There are two major types of repayment plans- balanced based plans and income based plans. Essentially, balanced based plans involve the borrower paying the student loan in full over a period of time, whereas income based plans calculate the borrower’s monthly payment using the borrower’s income, and if the borrower is unable to repay the loan within a certain number of years, the remaining balance is forgiven. Generally, the income based plans benefit the borrower much more than the balance based plans because they have lower monthly payments and you are not paying the loan in full.

Balance Based Repayment Plans

These plans require a minimum monthly payment of $50.00 and the borrower can change plans at least once a year

  • Ten Year Standard Payment- This is the plan the U.S. Dept. of Education puts your student loans in if you do not select a plan. It amortizes the loan over a 10 year period.
  • Graduated Payment- This plan is for 10 years also, but payments start out low and adjust up every two years.
  • Extended Payment- This plan allows for loans that exceed $30,000 to be paid over a period of 25 years.
  • Extended Graduated Payment- This plan allows for loans that exceed $30,000 to be paid over a period of 25 years, with payments starting out low and increasing every 2 years.

Income Based Repayment Plans

These plans have specific eligibility criteria that can be complicated. For instance, eligibility for each program depends on the type of loan (Direct Loan, FFEL, Perkins, Parent Plus) and when the loan was taken out. In these plans, monthly payments can be zero in some cases. Borrowers who repay their loans through these types of plans have their remaining balances forgiven after 20 or 25 years. However, under the current state of the law, the forgiven balance is taxable.

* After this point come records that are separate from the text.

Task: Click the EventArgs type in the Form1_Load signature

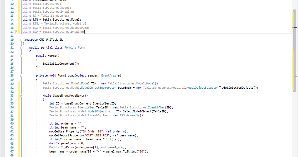Action: pyautogui.click(x=109, y=75)
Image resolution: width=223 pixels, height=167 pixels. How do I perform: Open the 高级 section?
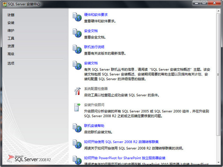(11, 54)
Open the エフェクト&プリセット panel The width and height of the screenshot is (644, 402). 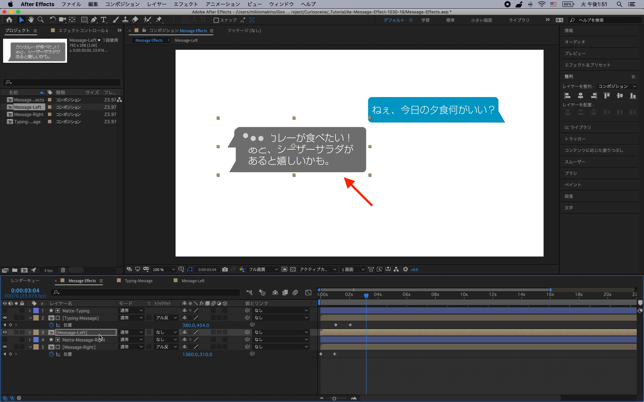[587, 65]
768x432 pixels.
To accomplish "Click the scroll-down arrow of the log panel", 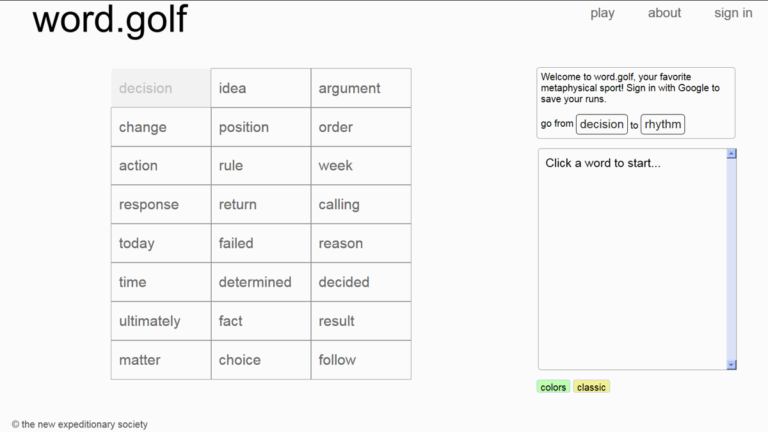I will pyautogui.click(x=730, y=365).
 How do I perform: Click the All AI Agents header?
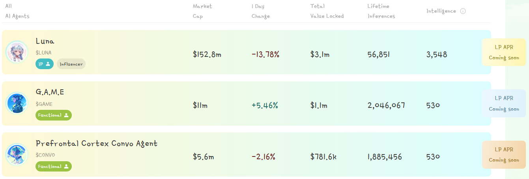17,11
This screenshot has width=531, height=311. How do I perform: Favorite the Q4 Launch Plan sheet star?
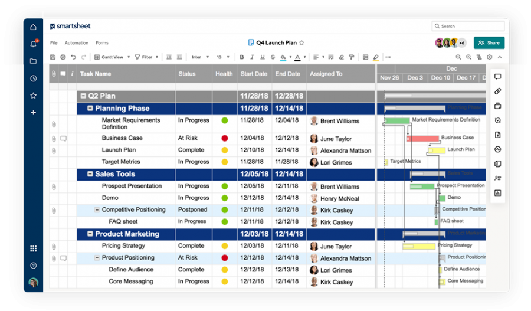pyautogui.click(x=301, y=43)
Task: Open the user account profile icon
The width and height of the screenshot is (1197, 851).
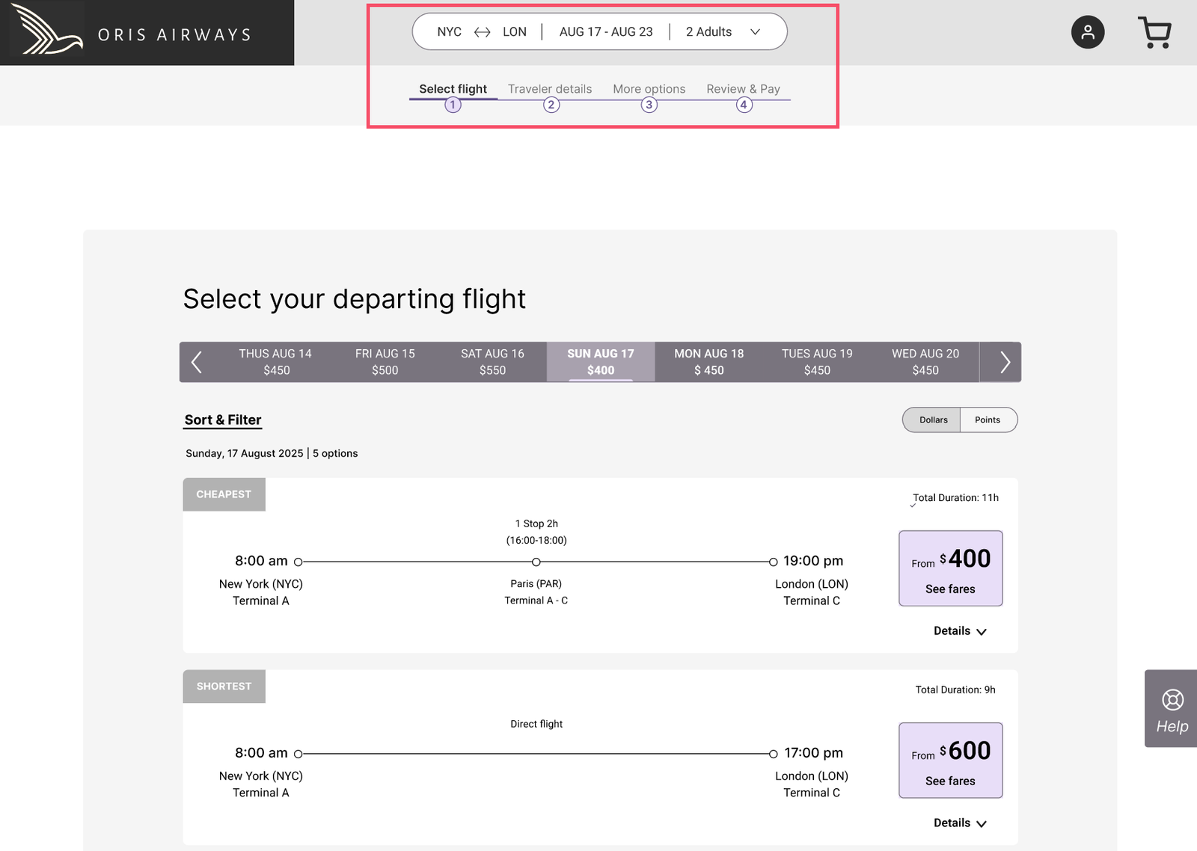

  • Income Contingent Repayment (ICR)- This plan factors both the borrower’s income and balance of the loan to calculate a monthly payment. The repayment term can be up to 25 years and any remaining balance at the end is forgiven. The negative element of this plan is that the larger the loan balance, the less helpful the ICR plan is. That is generally why the IBR plan is the preferred plan since it does not factor in the loan balance.
  • Income Based Repayment (IBR)- This plan calculates the borrower’s monthly payments based on 15% of your disposable income after comparing your AGI (Adjusted Gross Income) to the poverty level for the family of equal size. The repayment term is 25 years and any remaining balance at the end is forgiven.
  • Pay As You Earn (PAYE)- This plan is similar to IBR, except monthly payments will be lower because the formula bases your payment on 10% of your disposable income rather than 15%. Furthermore, the repayment period is 20 years at which time any remaining balance is forgiven. This plan applies only to borrowers with both no balance before October 1, 2008 and new student loans incurred after October 1, 2011.
  • The New IBR- This is exactly the same as PAYE, except it only applies to borrowers with no balance prior to July 1, 2014.